(Entries on where items appear)
★ ★ ★ ★ ★
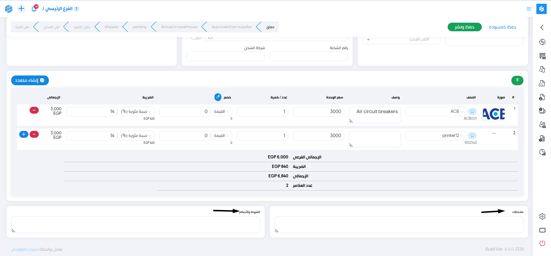This screenshot has width=551, height=256.
Task: Remove the ACB row with red minus button
Action: (x=34, y=110)
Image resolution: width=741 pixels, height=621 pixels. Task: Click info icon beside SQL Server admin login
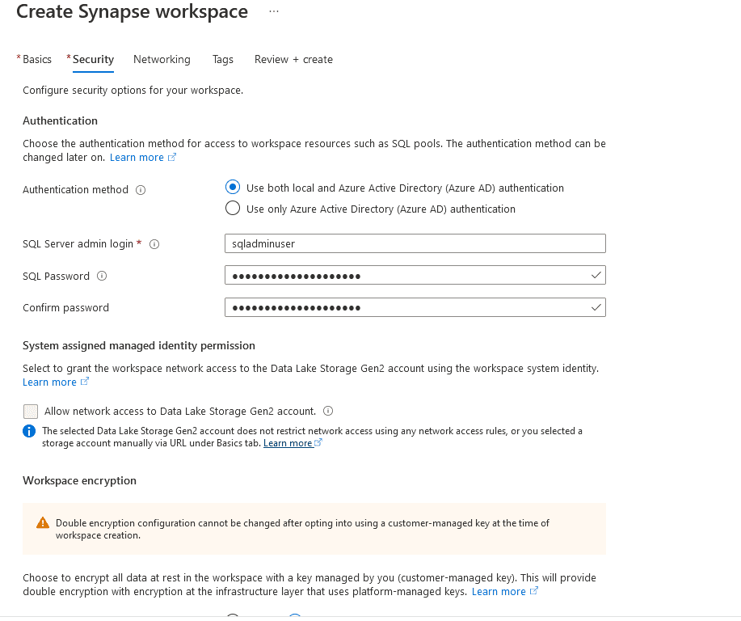[154, 244]
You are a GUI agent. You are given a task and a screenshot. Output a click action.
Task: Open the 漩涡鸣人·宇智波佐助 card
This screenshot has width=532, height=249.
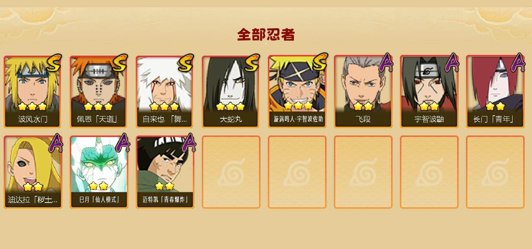pyautogui.click(x=297, y=92)
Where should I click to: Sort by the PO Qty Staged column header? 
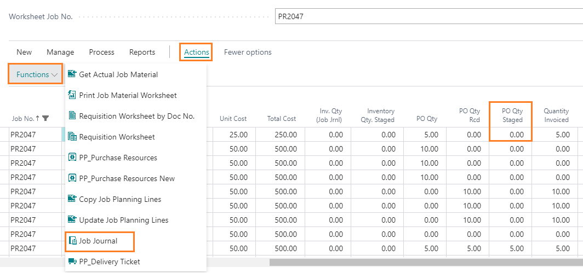512,115
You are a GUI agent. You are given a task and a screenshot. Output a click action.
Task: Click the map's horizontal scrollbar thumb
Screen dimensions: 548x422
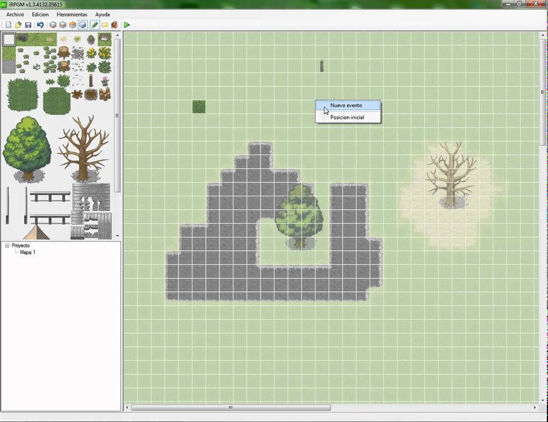click(x=231, y=407)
★ ★ ★ ★ ★
STATED PROBLEM.
Please update the rows above by putting "screen assistant" wherever "GUI agent" appears, leaving everything else as it is. Omit the pictures from your answer.

SOLUTION TO THIS TASK.
This screenshot has width=551, height=256.
Task: Remove the ACB row with red minus button
Action: (x=34, y=110)
Image resolution: width=741 pixels, height=621 pixels. Task: Click info icon beside SQL Server admin login
[154, 244]
You are a screen assistant. You are given a task and a screenshot. Output a click action.
Task: Open the 漩涡鸣人·宇智波佐助 card
This screenshot has width=532, height=249.
pyautogui.click(x=297, y=92)
Where should I click to: Sort by the PO Qty Staged column header? 
512,115
You are a screen assistant. You are given a task and a screenshot. Output a click action.
Task: Click the map's horizontal scrollbar thumb
Screen dimensions: 548x422
click(x=231, y=407)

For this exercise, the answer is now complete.